§ EXERCISE TASK
Continue the news report on Idaho dairy farms cutting their herds as milk prices fall, starting after its last paragraph.

§ EXTRACT TO READ

************

- The Washington Times - Monday, March 30, 2009

JEROME, IDAHO (AP) - These days are there fewer black-and-white heads poking out of the steel fence along the deeply rutted dirt road through Ralph Anderson’s Magic Valley Farm.

A few months ago, Anderson managed a herd of 600 Holstein cows, enough to keep his milking barn humming 24 hours a day. Now, Anderson, 51, devotes just three hours a day to the 60 milk- producing cows that remain on his farm in the heart of dairy country in Idaho, the nation’s third-leading milk producing state.

Amid falling milk prices that have pinched dairymen across the state and nation, Anderson agreed in December to reduce his herd as part of a national buyout program paid for by the dairy industry.

Anderson, who started his dairy in 1987 with his father and brother, said he hasn’t yet decided whether to leave the dairy industry altogether or slowly rebuild the herd in anticipation of a turnaround.

“Right now, the less cows you have, the less money you’re losing,” he said.

In Idaho, the industry’s meteoric rise over the last 10 years helped transform an agricultural economy rooted in crops like potatoes and grains to livestock and dairy production, and with it made the Magic Valley the epicenter of the state’s new farm economy, according to the University of Idaho Extension service.

In the last two years, state profits reached record highs and dairy farms expanded. Now, with the waning national and international economy, dairy prices have dropped 44 percent. At the same time, high feed prices have some farmers thinning herds and cutting their losses.

“We recognized in November and December that we were facing some tough times,” Idaho Dairymen’s Association President Bob Naerebout said. “We are very dependent on having a strong national economy.”

************

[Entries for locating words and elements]
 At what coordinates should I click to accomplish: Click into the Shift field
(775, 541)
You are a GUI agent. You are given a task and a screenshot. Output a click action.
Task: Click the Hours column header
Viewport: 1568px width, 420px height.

************

§ TASK RESPONSE
When the economy is doing well, people can afford to purchase meat and milk, Naerebout said.

But the downturn in the last 6 months has fewer people buying milk and dairy products, leaving Idaho’s dairy farmers with two options.

“It’s between getting rid of more animals or throwing away the product,” Naerebout said.

Falling dairy prices also pose a problem for Idaho’s economy because in 2008 dairy made up 34 percent of the state’s total farm cash receipts, or $2.153 billion.

Roughly $200 million has come out of Idaho’s economy through taxes and lost revenue since the beginning of the year because of the drop, Naerebout said.

In February the price of a hundred pounds of Idaho milk was $9.80, down from $17.50 the same month a year before. Nationally milk prices have hovered at $13.80.

Second-generation Idaho dairyman Jack Davis, 62, called the drop the worst he has ever seen.

“We never just made money hand over fist, but since June I don’t think anybody’s made a lot of money at all,” said Davis, whose father started milking cows in 1940 at the family farm in Kuna, about 20 miles southwest of Boise.

Davis says he is losing about $80,000 a month on his herd of 700 cows.

“We’ve written letters to all the people we do business with and told them what we’re going through and we try to pay them a little bit each month,” he said. “Could you pay all of your bills if your paycheck got cut in half?”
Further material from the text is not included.